[RECORD EXTRACTS — start]

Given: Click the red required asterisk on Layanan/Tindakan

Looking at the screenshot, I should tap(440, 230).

[RECORD EXTRACTS — finish]
[RECORD EXTRACTS — start]

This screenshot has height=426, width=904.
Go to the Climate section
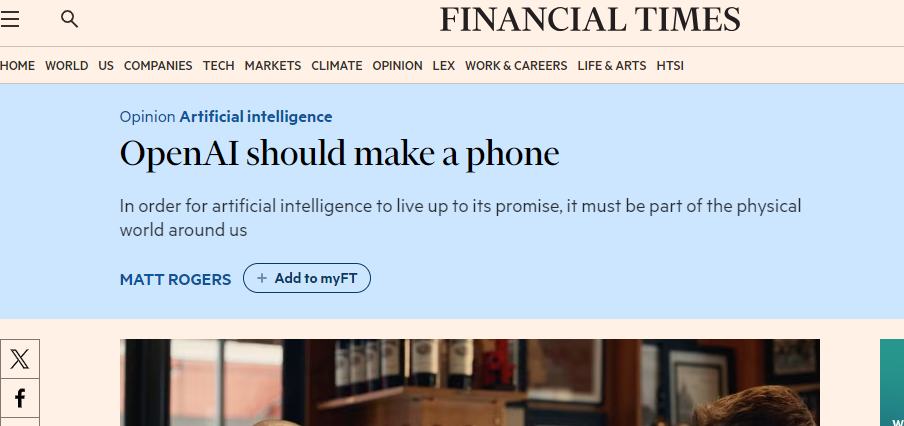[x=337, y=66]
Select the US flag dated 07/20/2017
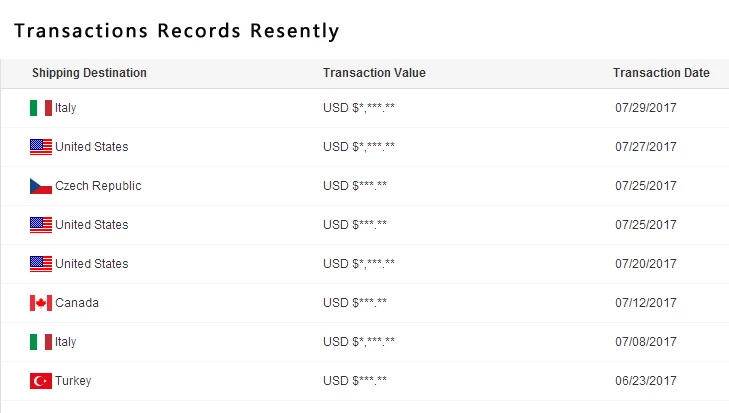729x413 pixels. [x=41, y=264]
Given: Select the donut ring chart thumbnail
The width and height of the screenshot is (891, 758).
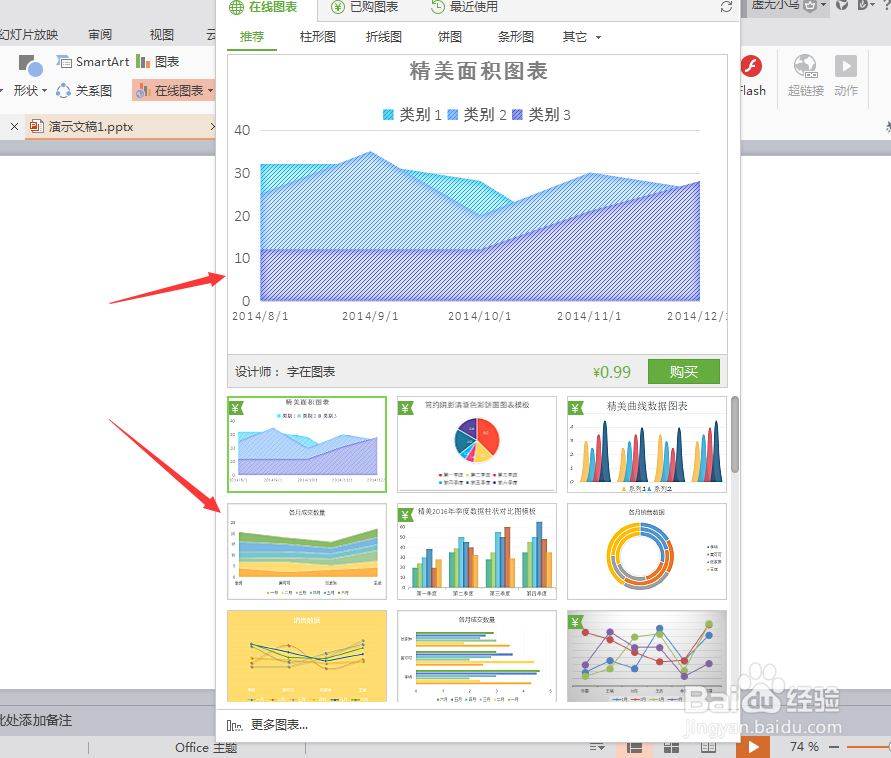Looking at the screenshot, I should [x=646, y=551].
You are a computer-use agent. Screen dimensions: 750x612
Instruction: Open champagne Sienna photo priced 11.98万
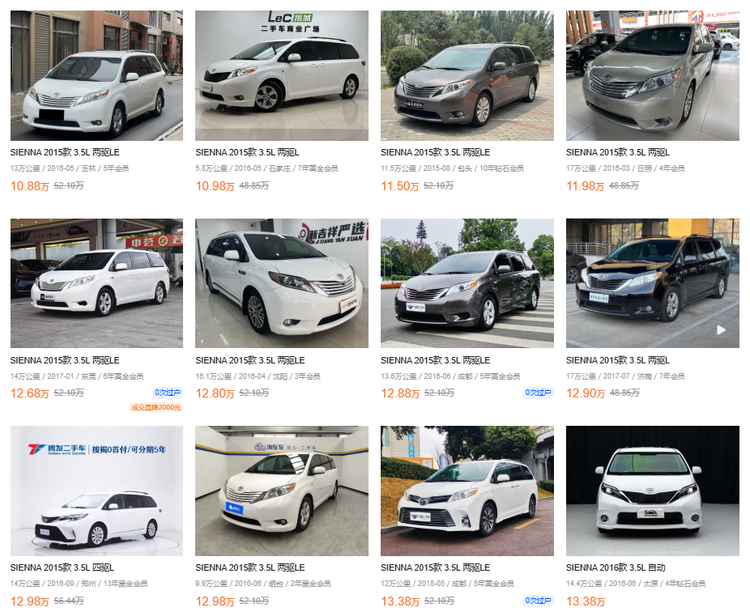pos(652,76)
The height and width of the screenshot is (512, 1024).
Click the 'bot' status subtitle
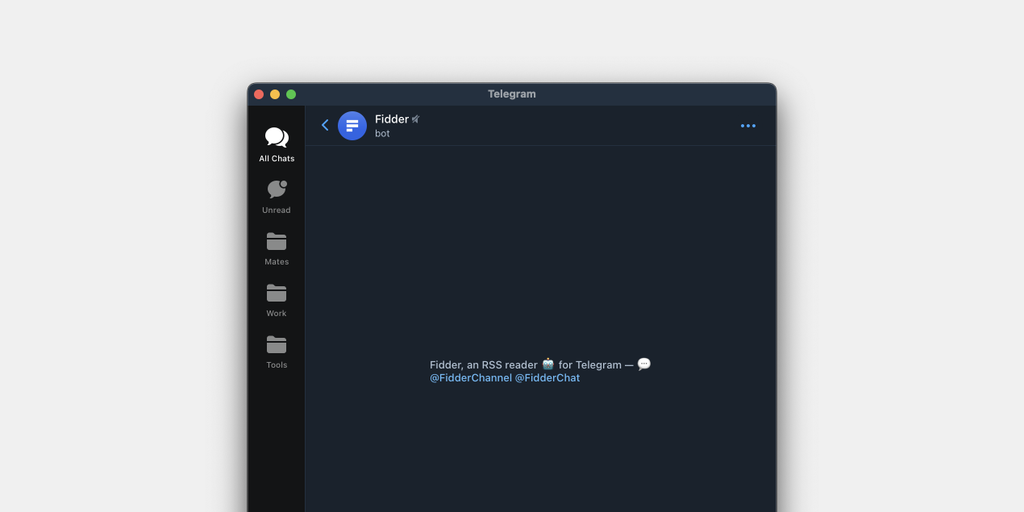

[RECORD EXTRACTS — finish]

Extract from the material above the stretch running from the line containing "Instruction: Open champagne" through the line containing "Click the 'bot' status subtitle". Keep the text exact and the pictures out.

Instruction: Open champagne Sienna photo priced 11.98万
pos(652,76)
The height and width of the screenshot is (512, 1024).
Click the 'bot' status subtitle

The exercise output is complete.